男子温和道:“我非是要强迫你,只是一笔交易。你要我这明月珠,便拿自己来换,公平得很。”
飞廉行动如风,须臾已将卖身契拿来。
“你这是强买强卖!明月珠我不要了!你放开我!”少女奋力挣扎。
“我这人最是讲道理,你要不买,也可以。”男子温声道。
少女抬头,目光中又燃起了希望。
“不问自取是为盗,你不买,便是贼,我只好明日把你押去游街,让世人都瞻仰一番女飞贼的英姿了。”
“之后,便要将你送到大理寺,悉数罪状,秉公处置。”
“最后,还须为你画影图形,昭告天下,让以后的贼人全都引以为戒才是。”男子一席话说完,面色不变。
少女的脸色却已是一片惨白。
“当然,这卖身契你若签了,我也不会勉强于你,你只要如一般下人一样做些力气活,三年之后,我自会放你自由。”
“你觉得,该选哪个呢?”
“我还有的选吗……”少女有气无力地呻吟道。
“嗯?”
“不能游街,母亲会打死我的……”少女忽然抬起头来,眼中似有火苗在烧,“我签,我签!不就是三年?我等得起!”
飞廉拿了卖身契和毛笔在她面前蹲下,问道:“名字?”
少女撇撇嘴:“哪有问贼名字的。”
男子转头:“飞廉,明日……”
“阿妙!我叫阿妙!”少女怒发冲冠。
飞廉刚要提笔,被男子拦住:“姓呢?”
这下,不仅飞廉诧异,连少女也诧异起来,她无辜道:“乡野小民,无姓。”
“小民?”男子说着,手中忽地捏起一颗珍珠,“这东珠晶莹饱满,色若淡金,成色上佳,莫说小民,便是一般勋贵也绝不敢用,你却掷如玩物。你是哪里来的小民?”

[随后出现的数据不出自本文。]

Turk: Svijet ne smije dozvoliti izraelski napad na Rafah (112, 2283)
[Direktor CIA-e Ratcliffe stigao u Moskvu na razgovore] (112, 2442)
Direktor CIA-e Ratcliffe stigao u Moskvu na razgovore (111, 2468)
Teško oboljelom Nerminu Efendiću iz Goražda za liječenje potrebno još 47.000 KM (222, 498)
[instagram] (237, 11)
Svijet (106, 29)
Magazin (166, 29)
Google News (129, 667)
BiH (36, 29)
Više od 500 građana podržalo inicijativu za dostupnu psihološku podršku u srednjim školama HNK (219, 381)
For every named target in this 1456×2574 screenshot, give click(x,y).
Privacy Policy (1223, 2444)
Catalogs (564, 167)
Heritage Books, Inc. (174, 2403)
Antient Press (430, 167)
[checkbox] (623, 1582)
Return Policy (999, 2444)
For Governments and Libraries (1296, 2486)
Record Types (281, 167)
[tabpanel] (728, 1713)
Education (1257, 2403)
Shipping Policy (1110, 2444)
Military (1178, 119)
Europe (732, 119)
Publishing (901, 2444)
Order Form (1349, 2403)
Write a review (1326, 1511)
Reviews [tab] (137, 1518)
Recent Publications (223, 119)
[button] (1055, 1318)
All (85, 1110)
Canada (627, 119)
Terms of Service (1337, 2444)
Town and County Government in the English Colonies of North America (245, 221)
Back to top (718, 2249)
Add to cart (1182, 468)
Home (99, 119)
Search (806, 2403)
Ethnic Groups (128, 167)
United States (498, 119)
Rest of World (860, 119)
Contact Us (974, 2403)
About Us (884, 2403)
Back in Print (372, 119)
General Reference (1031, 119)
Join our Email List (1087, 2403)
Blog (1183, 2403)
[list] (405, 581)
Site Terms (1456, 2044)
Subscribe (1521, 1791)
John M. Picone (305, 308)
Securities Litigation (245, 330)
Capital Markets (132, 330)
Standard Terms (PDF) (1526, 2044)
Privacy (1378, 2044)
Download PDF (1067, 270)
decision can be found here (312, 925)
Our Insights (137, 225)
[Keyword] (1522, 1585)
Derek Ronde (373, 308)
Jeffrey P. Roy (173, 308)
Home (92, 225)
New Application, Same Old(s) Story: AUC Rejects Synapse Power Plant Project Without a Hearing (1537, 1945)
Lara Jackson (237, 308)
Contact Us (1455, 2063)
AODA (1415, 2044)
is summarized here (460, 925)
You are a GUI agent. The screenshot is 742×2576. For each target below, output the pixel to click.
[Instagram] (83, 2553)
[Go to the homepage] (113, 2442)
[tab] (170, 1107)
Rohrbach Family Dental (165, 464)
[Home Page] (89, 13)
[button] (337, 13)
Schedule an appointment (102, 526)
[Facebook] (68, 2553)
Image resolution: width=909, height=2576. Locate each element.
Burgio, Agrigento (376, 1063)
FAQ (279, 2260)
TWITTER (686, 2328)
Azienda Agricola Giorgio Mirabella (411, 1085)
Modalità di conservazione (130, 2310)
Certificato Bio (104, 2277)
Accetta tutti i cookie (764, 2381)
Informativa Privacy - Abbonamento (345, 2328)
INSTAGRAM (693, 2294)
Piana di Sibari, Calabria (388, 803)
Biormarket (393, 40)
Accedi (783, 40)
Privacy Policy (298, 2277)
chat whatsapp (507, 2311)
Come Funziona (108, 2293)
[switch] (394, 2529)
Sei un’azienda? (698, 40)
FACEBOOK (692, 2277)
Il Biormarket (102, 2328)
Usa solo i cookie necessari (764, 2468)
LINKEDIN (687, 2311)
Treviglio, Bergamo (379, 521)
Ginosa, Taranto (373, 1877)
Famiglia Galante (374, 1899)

少女定定地盯着他,只觉一阵无力:“你又什么都知道了。”
男子微笑:“姓呢?”
少女低声讷讷:“姓姜……”
“姜氏阿妙,你家住何处?”
“这也要问?”
“飞廉……”
“九峰山!”姜妙已经破罐破摔了。
飞廉笔下一顿,望向男子:“公子……”
“记下吧。”男子淡声道。
“你是受何人所派?”男子继续问。
“没人。”
“你对我府内布防换防都了如指掌,甚至知道我这楼每逢望日便要打开楼顶采吸月华,背后怎会没有高人指点?”
“这个真的不能说了!”姜妙面色青灰,眼神却是一片坚定,此时她也是豁出去了。男子见她如此,倒也不再追问,只命飞廉快快将卖身契写好。
飞廉依言写完,此时再做挣扎已是无用,姜妙乖乖签字画押,看着那窄窄的一方卖身契欲哭无泪。
男子温声道:“今夜到此为止,明日你便去后厨为庖乙帮忙吧。”
“庖乙……”姜妙微愣,回神时男子已经走远,夜色中只依稀看见一抹白色的朦胧背影。
背影忽然停住,男子回身:“对了,我名羲和,阿妙,可要记好主人的名字。”
主人?姜妙咬牙切齿,撇过头去,却见八角高楼在月色下静静矗立,姜妙此时才看清它的全貌。此楼较寻常楼阁高而窄,门廊高耸,匾额之上镌着“未央”两个篆字,却是细瘦清雅,风骨极佳。
在此之前,姜妙决计想不到一切会是这般结果,她望着这座高楼,只觉一切恍然如梦,至于前路,也如雾里看花一般,遥不可及。